Ok, gonna quit; this is getting long- but the next post will continue this line- with a specific suggestion for something we could DO to help shift energy costs into the real world. Actually doable, I guarantee.

Then back to personal green living, promise. Stick with me.

3 comments:

Anonymous said...

Well, it looks to me that as soon as oil starts to be really scarce, prices will rise astronomically and THEN it will no longer be cheaper to transport things from around the world... And since there are claims that 'peak oil' is upon us, that time is not so distant...

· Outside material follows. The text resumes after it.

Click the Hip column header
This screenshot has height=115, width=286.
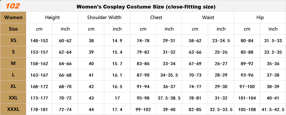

Anyway, I thought this Friedman guy was a little too arrogant for my taste. The fact that he decides to take a tendency that is developing in society and call it "his idea" really doesn't do it for me.

Greenpa said...

Alina - yeah, the price of oil will go up- but there's a kink in UnEconomics system that may keep them shipping popcorn from Uzbekistan to Costa Rica. Check my next post. :-)

Anonymous said...

At first I was alarmed that you were part of the Friedman bandwagon and I would have to expect some largely erroneous comments emerging from your blog, but I am happy to notice that your commentary is in fact closer to reality than that of the Paper Pundit Minor God, Blowhard Friedman. I never read his work since usually by the third paragraph I start wondering how he can hold a job.
I have reams of writing I can produce about all of the bizarre inequities and imbalances in the world economic order, but I do believe that over time, say the next twenty years, those inequities will be less. HOWEVER, the drift of the US economy toward that of a banana republic will continue as part of that process. The political life in the US is already very Banana Junta {do you read the papers besides Friedman?}and the economy has been destroyed over the last 6 years of gross incompetence.
Better to concentrate on how to make life in our own backyards better away from the capital economy than to be alarmed now when it is far too late about the international capital morass. I am a capitalist- at this point isn't everyone? But there are many flavors of capitalism and the current one popularly in effect world wide is the drive down prices at all costs model. As I said, I can produce reams of this stuff; better to grow some fruit trees in your backyard and get some PV panels rigged up and move away from the cash economy as much as you can. If you have to invest in something, buy arable land near a permanent water source. This is the only real security over the long run. And even so, when scarcity is widespread, you won't be able to keep the hungry and thirsty away from your idyll. It's time to address some of these issues now as the resource wars have already started.
I may have mentioned that I left the US 28 years ago. All of this was there to see then, none of it is new. Yeah, I have the trees and the water and live next to largest federal reserve in the Carribbean.
But I do worry about the water. I may move again. To address the confusion, I live in a US possession.